DIGITAL LIBRARY
DIFFERENCES IN WORK ENGAGEMENT AND LEADERSHIP STYLES IN THE TEAMS OF A DIVERSE MULTINATIONAL COMPANY
Universidad Loyola Andalucía (SPAIN)
About this paper:
Appears in: ICERI2023 Proceedings
Publication year: 2023
Pages: 9584-9594
ISBN: 978-84-09-55942-8
ISSN: 2340-1095
doi: 10.21125/iceri.2023.2473
Conference name: 16th annual International Conference of Education, Research and Innovation
Dates: 13-15 November, 2023
Location: Seville, Spain
Abstract:
For some years now, business environments have been labeled as VUCA (volatile, uncertain, complex, and ambiguous) environments as they change their conditions and increase the stress level of business activities. To achieve business goals in such environments, ensuring growth and development, global teams propose, achieve, accept, and approve critical decisions for which they need endurance, determination, resilience, and motivation. There is recent research on the effects of employee satisfaction on the success of the company (Alkurdi et al., 2020). Research also mentions that bias can affect decision-making processes, triggering reduced motivation, talented people quitting and leaving, and lower financial results.
Team management in multinational companies depends on the uniqueness of the team. The impetus for this type of team is based on the need to ensure business growth and the search for development and balance between multiple, sometimes simultaneous, decision-making (Blanchard et al., 1993).
There is much recent research that examines the relationship between the diversity of work teams involved in decision-making processes and the degree of employee work engagement (Fan et al., 2023; Du et al., 2021; Tian et al., 2021). Diversity in MNE work teams can be addressed by differences in people's gender, age or generation, formal education, nationality or primary culture, and geographical location of the unit or team.
There is also research that analyzes the relationship between the diversity of the work teams involved in decision-making processes and the leadership styles adopted by the people of these teams (Adamska-Chudzińska, 2020; Black & Mesia, 2020).
This paper analyses the relationship between the diversity of the work teams of a multinational company involved in decision-making processes, the degree of work engagement, and the situational leadership styles adopted by employees. Specifically, the paper presents the relationships between five elements or factors associated with the diversity of work teams (gender, age, education, nationality, geographical location) and several categories of work engagement and situational leadership styles.

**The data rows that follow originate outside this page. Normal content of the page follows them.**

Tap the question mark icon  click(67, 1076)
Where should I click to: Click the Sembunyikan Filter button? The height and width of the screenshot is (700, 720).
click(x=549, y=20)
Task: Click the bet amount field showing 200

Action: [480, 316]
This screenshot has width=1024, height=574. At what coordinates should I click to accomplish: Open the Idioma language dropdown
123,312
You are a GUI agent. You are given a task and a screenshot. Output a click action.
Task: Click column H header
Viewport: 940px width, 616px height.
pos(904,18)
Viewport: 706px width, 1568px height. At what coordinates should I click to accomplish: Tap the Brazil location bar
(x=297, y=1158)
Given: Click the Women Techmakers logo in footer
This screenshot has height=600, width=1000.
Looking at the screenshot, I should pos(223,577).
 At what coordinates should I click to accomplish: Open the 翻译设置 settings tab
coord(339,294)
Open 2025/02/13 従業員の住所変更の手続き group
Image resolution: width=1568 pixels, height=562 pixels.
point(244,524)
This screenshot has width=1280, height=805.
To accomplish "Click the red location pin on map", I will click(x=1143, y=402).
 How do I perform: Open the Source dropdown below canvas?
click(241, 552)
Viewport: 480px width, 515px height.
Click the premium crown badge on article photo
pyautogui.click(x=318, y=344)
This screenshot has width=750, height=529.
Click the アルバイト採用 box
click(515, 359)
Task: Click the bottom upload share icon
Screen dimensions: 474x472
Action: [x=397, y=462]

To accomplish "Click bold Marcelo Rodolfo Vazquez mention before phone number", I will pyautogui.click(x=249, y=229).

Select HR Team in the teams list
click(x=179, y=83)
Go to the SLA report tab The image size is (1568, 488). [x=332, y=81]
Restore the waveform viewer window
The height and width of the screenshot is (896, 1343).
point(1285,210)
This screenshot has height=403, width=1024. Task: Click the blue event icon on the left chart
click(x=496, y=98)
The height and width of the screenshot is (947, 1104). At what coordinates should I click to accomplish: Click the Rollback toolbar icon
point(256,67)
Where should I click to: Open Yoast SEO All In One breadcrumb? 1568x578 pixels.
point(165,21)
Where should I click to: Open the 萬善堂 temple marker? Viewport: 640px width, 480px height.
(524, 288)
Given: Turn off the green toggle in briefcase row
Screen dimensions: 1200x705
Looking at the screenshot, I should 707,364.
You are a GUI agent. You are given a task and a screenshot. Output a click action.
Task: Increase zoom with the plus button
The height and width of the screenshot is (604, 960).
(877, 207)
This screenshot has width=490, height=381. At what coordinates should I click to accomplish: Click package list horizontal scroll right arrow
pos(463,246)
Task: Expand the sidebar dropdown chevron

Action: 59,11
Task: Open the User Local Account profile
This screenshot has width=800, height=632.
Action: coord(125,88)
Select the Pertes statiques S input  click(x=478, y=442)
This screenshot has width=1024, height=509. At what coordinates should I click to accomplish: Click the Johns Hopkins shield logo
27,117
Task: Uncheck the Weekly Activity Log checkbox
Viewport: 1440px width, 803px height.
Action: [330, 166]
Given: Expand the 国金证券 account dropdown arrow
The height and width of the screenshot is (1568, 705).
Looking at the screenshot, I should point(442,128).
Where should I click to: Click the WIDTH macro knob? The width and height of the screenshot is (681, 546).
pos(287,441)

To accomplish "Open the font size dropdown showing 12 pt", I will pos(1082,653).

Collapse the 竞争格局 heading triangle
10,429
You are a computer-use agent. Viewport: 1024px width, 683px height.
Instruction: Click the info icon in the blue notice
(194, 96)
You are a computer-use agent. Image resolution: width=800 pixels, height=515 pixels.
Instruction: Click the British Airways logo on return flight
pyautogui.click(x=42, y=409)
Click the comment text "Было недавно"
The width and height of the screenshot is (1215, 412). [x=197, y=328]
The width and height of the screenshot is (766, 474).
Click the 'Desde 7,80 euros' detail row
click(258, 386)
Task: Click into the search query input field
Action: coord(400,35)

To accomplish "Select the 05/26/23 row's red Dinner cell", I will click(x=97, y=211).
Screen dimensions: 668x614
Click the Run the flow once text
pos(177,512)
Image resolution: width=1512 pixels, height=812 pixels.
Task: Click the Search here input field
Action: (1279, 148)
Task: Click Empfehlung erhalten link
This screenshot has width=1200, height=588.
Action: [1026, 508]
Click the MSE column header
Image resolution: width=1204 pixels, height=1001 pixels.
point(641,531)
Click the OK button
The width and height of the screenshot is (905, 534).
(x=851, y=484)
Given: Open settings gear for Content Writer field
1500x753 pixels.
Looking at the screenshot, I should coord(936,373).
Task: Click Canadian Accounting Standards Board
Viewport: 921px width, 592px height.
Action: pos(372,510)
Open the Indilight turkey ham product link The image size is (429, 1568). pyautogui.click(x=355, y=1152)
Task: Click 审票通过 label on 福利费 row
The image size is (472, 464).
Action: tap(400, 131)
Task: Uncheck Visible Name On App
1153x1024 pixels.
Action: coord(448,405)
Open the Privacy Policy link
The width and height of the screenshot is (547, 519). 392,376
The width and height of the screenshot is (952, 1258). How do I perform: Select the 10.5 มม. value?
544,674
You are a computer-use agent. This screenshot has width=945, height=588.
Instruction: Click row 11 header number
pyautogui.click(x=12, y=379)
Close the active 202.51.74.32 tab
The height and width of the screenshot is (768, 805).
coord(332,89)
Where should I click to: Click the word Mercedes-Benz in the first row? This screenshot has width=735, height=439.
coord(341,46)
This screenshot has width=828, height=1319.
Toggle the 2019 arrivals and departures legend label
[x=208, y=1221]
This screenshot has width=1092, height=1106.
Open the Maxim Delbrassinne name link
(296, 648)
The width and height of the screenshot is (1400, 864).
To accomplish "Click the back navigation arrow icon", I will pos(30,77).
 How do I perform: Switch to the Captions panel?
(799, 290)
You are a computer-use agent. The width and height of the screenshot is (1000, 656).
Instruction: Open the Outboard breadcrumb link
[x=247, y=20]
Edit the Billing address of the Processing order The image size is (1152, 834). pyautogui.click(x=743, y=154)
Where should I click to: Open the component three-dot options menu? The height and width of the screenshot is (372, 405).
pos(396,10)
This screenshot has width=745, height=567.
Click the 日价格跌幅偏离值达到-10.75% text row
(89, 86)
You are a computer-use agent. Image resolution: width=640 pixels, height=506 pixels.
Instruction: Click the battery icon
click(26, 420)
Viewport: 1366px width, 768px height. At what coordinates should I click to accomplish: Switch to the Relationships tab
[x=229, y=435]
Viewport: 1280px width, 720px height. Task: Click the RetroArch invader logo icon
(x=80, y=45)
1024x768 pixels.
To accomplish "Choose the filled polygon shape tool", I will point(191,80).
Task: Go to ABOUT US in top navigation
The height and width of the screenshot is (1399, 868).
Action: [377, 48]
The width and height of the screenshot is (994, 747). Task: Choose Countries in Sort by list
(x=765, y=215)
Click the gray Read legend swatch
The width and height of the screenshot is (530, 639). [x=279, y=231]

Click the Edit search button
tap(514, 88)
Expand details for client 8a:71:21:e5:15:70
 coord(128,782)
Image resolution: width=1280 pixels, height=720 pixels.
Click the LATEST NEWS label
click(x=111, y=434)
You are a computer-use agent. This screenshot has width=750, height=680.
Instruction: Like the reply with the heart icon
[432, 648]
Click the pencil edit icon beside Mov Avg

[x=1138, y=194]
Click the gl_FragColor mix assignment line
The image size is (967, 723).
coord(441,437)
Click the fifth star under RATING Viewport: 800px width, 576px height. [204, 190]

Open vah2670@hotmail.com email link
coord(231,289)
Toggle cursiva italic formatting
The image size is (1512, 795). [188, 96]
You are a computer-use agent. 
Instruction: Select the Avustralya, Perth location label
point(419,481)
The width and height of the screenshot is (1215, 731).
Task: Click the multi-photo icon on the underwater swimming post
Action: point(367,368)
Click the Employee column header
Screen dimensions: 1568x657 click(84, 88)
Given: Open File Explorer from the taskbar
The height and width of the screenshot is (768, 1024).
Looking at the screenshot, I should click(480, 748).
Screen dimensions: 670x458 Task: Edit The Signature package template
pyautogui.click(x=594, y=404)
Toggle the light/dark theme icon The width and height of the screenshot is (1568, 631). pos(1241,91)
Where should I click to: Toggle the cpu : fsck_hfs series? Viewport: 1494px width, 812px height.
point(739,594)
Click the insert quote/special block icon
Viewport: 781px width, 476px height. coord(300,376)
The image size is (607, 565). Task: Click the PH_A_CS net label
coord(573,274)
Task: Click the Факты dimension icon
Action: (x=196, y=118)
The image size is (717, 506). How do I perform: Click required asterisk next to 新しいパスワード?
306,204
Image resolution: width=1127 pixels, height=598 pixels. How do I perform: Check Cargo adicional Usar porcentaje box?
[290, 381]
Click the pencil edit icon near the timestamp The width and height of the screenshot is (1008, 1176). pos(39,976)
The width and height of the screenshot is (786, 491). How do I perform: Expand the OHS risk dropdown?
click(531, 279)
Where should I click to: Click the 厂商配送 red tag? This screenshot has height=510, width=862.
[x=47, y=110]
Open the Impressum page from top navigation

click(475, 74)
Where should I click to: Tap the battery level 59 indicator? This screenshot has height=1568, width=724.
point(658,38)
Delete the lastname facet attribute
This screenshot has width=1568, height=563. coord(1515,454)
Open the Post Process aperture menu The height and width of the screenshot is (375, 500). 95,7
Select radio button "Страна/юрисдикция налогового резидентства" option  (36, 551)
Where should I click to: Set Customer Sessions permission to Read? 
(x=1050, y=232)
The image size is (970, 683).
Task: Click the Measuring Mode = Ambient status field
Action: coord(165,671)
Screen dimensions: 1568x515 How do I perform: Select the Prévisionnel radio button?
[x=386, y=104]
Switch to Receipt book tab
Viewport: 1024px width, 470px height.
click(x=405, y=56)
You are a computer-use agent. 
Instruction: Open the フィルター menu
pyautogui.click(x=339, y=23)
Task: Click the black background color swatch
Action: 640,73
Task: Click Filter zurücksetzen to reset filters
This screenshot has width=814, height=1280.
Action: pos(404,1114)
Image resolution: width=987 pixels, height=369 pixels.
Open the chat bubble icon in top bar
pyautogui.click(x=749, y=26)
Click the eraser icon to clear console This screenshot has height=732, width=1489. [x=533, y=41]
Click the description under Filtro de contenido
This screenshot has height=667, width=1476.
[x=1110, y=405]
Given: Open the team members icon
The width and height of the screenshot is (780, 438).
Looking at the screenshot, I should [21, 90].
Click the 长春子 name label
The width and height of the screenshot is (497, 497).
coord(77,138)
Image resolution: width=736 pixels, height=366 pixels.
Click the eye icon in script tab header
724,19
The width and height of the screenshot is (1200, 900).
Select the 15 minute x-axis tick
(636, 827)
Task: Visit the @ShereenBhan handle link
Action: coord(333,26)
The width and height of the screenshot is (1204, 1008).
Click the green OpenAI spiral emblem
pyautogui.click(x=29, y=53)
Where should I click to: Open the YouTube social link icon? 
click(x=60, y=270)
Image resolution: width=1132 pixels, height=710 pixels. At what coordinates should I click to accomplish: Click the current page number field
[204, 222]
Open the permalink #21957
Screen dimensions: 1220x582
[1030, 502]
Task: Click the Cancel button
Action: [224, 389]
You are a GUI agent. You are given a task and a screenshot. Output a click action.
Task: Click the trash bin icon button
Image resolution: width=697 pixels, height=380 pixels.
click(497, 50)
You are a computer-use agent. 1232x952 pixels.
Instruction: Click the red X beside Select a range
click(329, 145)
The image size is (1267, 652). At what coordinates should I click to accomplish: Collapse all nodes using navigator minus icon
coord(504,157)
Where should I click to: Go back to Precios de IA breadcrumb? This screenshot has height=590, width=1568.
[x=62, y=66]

A questionnaire has been developed based on the Utrecht Work Engagement Scale-9 (UWES-9) (Schaufeli et al., 2006) and the situational leadership styles (Hersey & Blanchard, 1988). The questionnaire was answered by more than 500 people working in different country divisions and international teams of a multinational company.
Based on the independent variables, multivariate analysis methodologies were applied to segment the subsamples (PLS-SEM, K-means cluster analysis). Subsequently, parametric and non-parametric techniques were applied to determine the existence of statistically significant differences between the subsamples (normality test, contrasts of mean differences, Levene's test, and test of independence).
The results point to the existence of some statistically significant differences in the level of work engagement and the predominant situational leadership styles
(1) in women and men;
(2) in people belonging to the Baby Boom, X, Y, and Z generations;
(3) in people with an electrical or electronic engineering background, another engineering background and a different university degree;
(4) in people who have a different nationality and have grown up in a different national culture than the culture of the work team where they work; and
(5) in people working on different continents.
Keywords:
Work engagement, Leadership styles, Multinational company, Team diversity, Educational diversity.